◆ **CHALLENGE**
Reproduce the portion of the personal voice text below starting with "All users can" and going on through "in different languages.".

◆ **DOCUMENT**
□ □ □ □ □ □ □

Haier, a leading IoT Smart Living brand in China has been working with Microsoft closely in bringing branded and personalized voice experiences in their smart speakers and more intelligent home appliances and set a great example of how personal voice can be used to differentiate brands in the market with innovative user experience.
“Over the past two years, we have closely collaborated with Microsoft in speech synthesis, language understanding, and other aspects. In 2022, Haier Smart Home, jointly with Microsoft China, released China's first "Home Brain Whitepaper" and launched intelligent speakers and home appliances products with Haier‘s brand voice empowered by Microsoft's Azure AI text to speech and custom neural voice capabilities. Recently, Microsoft text to speech's personal voice feature allows our users to replicate their own voice in real-time with only a minimal amount of data. This allows users to control and use home appliances by listening to their family's voice, making the intelligent speakers more family-like and life-enriching.”
----Wei Qiu Deng, the Vice President of Haier Smart Home, General Manager of Whole House Intelligence
Try the samples
Check out the samples below to hear how the voices created sound, using just a short sample as the audio prompt.
|
Human voice sample |
Output sample |
Female 1 |
(English) |
English Chinese French |
Female 2 |
(English)
|
English Chinese Spanish |
Male 1 |
(English) |
English German Chinese |
Male 2 |
(Chinese) |
Chinese English German |
Try with your own data
In Speech Studio, click on the ‘Personal Voice’ card.
All users can try the prebuilt samples, while the “try your own voice” feature is available upon request. If you do not already have permission to access the demo, click the ‘Request demo access’ button to submit the request.
After gaining permission, you can record your own voice and try the voice output samples in different languages.
Check the video below for a demonstration.
Responsibly integrate personal voice into your apps
With the personal voice feature, it’s required that every voice be created with explicit consent from the user. A recorded statement from the user is required acknowledging that the customer will create and use their voice. Based on the speaker verbal statement file and the audio prompt (a clean human voice sample longer than 60 seconds), personal voice creates a voice profile that encodes the voice characteristics of the user which is then used to generate synthesized audio with the text input provided. The voice created can generate speech in any of the 100 languages supported, no locale tag required in the request, empowered by automatic language detection at the sentence level.

□ □ □ □ □ □ □

◆ **DATASET RECORDS**
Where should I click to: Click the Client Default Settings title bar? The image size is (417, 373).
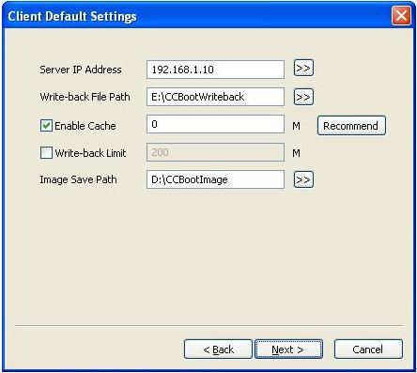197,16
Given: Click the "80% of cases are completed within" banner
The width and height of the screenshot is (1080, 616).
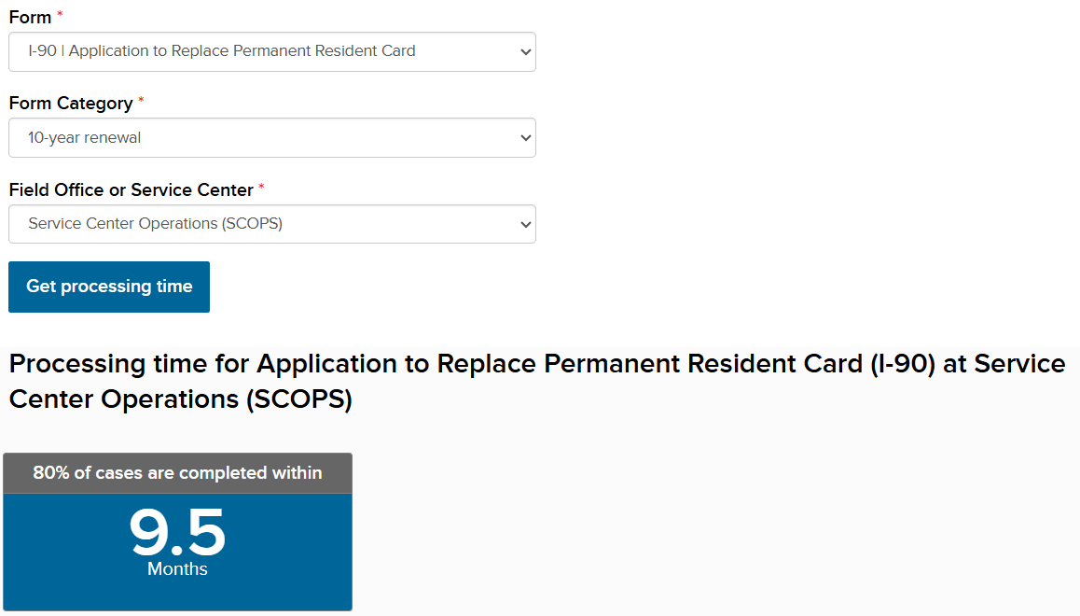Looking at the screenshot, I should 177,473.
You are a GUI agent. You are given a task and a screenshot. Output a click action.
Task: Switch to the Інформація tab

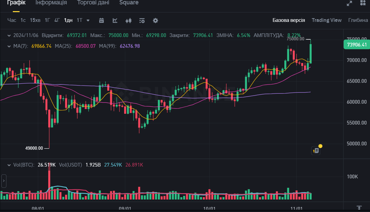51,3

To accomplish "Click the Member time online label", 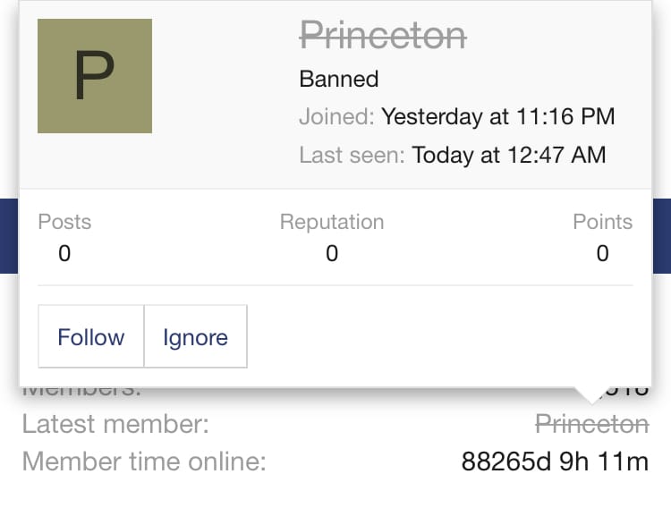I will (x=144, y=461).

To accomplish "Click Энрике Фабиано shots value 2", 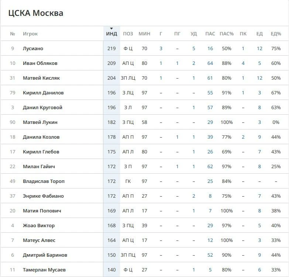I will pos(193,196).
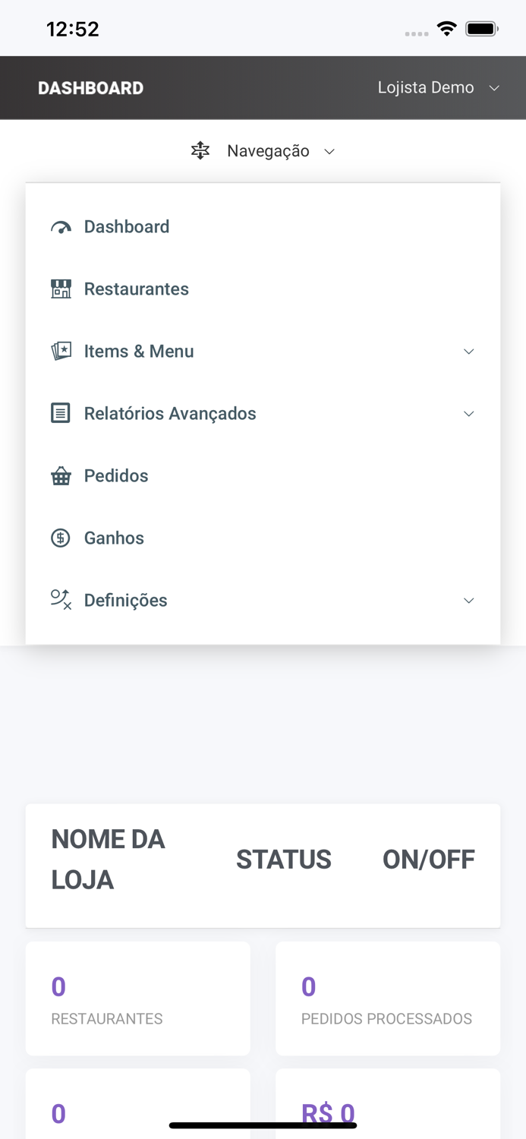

□ □ □ □ □ □ □

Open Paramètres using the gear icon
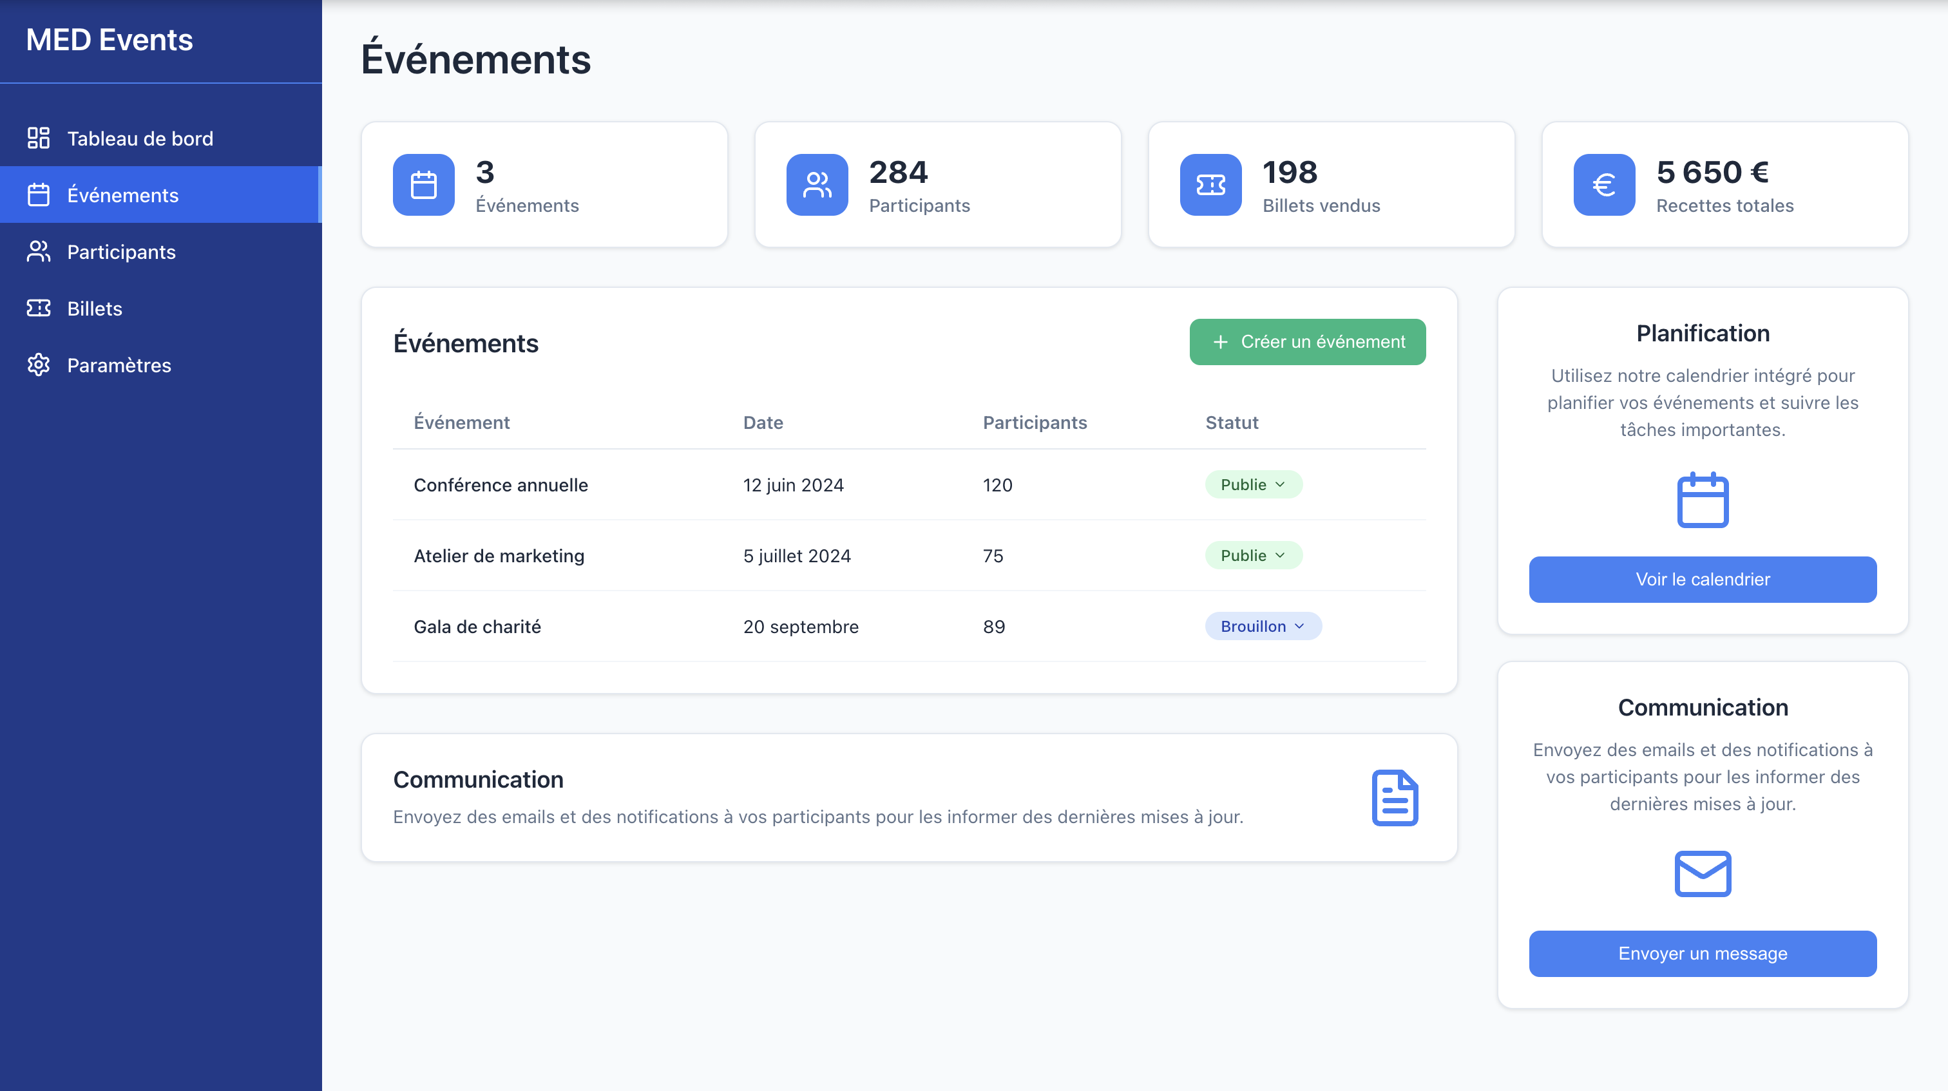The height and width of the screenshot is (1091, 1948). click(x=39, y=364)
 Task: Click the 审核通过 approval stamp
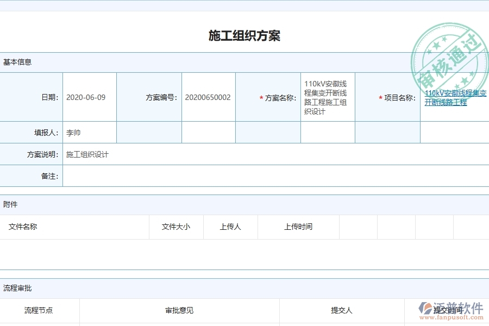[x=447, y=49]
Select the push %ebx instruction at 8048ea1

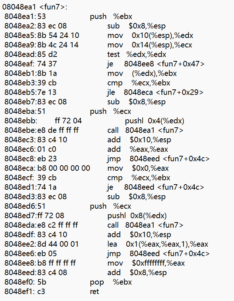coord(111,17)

□ □ □ □ □ □ □

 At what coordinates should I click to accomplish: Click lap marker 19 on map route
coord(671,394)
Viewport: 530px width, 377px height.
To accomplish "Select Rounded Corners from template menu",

□ □ □ □ □ □ □

◆ **ANSWER TO THE PROBLEM**
All users can try the prebuilt samples, while the “try your own voice” feature is available upon request. If you do not already have permission to access the demo, click the ‘Request demo access’ button to submit the request.
After gaining permission, you can record your own voice and try the voice output samples in different languages.